Design for Profitability: Fireside Chat at MIC’23
In this video, hear from our Product Marketing Manager, Mark Rushton, and EAB Member, Hank Marcy, as they discuss the importance of “design for profitability” in product engineering. They emphasize the need to involve design engineers early in cost considerations to avoid missed deadlines and revenue losses. Through tools like aPriori, they highlight the significance of collaboration, agile development, and early identification of cost drivers to streamline the development process and achieve sustainable, cost-effective outcomes.
Transcript
Hank Marcy joins us with over 30 years experience at Johnson Controls and Whirlpool leading and managing global design engineering product engineering teams. And Mark Rushton, a senior product marketing manager here at aPriori, focuses on design engineering, and also sustainability. And he joined us from Dassault Systems where he led product management for SolidWorks. So two very reputable industry experts that have a lot of experience in this space. So, welcome. Thank you both.
Hank: Thank you.
Mark: Thanks, Chris. Yeah, welcome everyone. So what we’re gonna talk about for this next session is, just to have a discussion around some of the challenges about getting the design engineering folks interested in cost. So, we’re gonna talk about some of the product design workflows and when the best time to tackle cost really is, and then look at some of the cost drivers.
Product Design Decisions
Mark: So where are some of the cost drivers coming from? And what are the challenges and the opportunities when it comes to tackling those? Fueling innovation. Innovation’s what design engineers want to do best, and we want to make sure they’ve got the opportunities to focus on that and not worry about cost implications and decisions like that. And then as we covered in the main stage session in the morning, how collaboration is so key to achieve optimization. So this session’s all about design for profitability.

▶ _TASKS TO PERFORM_:
(a) For each statement, say whether it agrees with the fireside chat transcript, and quote the words that decide it: (i) Hank Marcy has more than 30 years of experience at Johnson Controls and Whirlpool. (ii) Mark Rushton led product management for SolidWorks at Dassault Systems. (iii) Mark says design engineers should concern themselves with cost implications instead of innovation.
(b) Name every company mentioned in the fireside chat transcript.
(c) Write what comes next in the fireside chat transcript on design for profitability, continuing after its last line.
The records that come next are separate material, unrelated to the fireside chat transcript.

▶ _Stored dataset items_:
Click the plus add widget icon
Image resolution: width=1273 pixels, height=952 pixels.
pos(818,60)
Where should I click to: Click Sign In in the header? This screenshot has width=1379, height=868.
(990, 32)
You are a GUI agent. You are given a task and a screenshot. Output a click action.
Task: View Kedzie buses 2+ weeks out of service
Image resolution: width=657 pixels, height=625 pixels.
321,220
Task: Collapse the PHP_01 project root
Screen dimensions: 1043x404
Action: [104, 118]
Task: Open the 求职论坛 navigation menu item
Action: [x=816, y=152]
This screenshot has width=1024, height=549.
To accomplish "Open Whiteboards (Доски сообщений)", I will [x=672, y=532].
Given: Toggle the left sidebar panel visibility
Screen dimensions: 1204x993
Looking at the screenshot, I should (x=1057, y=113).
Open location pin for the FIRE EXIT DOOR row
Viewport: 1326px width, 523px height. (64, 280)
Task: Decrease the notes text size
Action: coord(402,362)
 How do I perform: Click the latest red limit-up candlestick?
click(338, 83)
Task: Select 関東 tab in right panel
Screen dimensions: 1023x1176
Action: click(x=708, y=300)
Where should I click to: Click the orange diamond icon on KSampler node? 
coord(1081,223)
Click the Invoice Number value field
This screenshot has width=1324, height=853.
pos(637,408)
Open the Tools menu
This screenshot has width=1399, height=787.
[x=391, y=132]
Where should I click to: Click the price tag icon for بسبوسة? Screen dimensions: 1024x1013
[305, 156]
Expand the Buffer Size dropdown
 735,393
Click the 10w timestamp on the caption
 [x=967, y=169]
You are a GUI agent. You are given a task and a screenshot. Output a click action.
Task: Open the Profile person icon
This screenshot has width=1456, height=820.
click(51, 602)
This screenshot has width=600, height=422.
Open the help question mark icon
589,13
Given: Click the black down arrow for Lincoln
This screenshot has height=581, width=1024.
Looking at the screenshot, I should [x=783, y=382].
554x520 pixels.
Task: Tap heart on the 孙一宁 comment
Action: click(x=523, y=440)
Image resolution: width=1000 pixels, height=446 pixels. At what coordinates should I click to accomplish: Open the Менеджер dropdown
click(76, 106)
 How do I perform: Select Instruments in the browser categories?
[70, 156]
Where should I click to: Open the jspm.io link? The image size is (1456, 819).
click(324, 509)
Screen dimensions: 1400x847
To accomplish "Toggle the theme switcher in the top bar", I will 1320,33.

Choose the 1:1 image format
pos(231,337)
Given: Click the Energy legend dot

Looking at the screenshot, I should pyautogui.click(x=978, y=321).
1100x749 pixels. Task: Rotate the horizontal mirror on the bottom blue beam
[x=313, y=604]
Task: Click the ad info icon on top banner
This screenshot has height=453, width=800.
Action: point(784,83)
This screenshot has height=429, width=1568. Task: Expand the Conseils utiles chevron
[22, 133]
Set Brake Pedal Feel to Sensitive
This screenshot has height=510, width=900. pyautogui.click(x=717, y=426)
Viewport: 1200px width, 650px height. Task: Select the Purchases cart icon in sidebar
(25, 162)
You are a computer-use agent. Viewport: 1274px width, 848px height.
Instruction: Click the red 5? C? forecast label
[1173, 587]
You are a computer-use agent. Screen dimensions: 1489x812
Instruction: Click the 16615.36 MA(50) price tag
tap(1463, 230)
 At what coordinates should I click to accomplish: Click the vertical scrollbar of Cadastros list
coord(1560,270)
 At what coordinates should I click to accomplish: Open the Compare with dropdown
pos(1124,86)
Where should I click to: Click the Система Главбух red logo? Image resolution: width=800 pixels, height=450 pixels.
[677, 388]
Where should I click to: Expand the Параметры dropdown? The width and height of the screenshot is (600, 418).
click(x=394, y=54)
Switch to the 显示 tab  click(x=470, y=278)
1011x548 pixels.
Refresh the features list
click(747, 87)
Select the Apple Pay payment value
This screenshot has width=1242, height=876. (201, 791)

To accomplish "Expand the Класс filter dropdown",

▶ _RESULTS OF THE TASKS_:
(a)
(i) Yes: "Hank Marcy joins us with over 30 years experience at Johnson Controls and Whirlpool"
(ii) Yes: "he joined us from Dassault Systems where he led product management for SolidWorks"
(iii) No: "we want to make sure they’ve got the opportunities to focus on that and not worry about cost implications and decisions like that"

(b) aPriori, Johnson Controls, Whirlpool, Dassault Systems

(c)
A Forbes and a Tech-Clarity study found that 57% of manufacturers surveyed found that students and graduates that were coming to work in design engineering have been very well prepared for 3D CAD. But when it comes to being well prepared to design manufacturable products, that 65% have not been well prepared. So there’s a big gap there. So obviously 3D CAD’s got very easy over the last few years, and can create all kinds of different geometries, but sending them to actually be manufactured is where the problem starts from. And as we all know, it’s all quoted in, everywhere. 80% of a product’s cost and environmental footprint is determined in that design phase. So really we want to tackle cost earlier and shift everything less ’cause we’ve got much more opportunity, to make significant improvements.
But it’s a big cultural change, I’ve found. So there’s a number of challenges and Hank’s had a lot of experience in several different organizations with many different approaches and different cultures. So that’s why we’ve got Hank with us, as well as him being part of our executive advisory board for aPriori as well. So, Hank, what’s your perspective on this?
When Business Goals Include Reducing Cost, Include Design Engineers
Hank: My experience is that the earlier you get your design engineers involved in taking cost out, the better off you’re going to be. I’ve worked in companies where, okay, cost was always one of the metrics that we were being measured against for a successful business, and we always had product target costs that we had to be making, as we were going through a project. The other thing is that many of the products that me and my teams worked on, went to market through retail. And so hitting launch windows when the retailers going to be resetting their shelves is absolutely critical. And if you miss it, you may not get in until the next reset, so now you have a product ready to manufacture or close to being ready to manufacture, that’s not gonna have any revenue for the next six to 12 months.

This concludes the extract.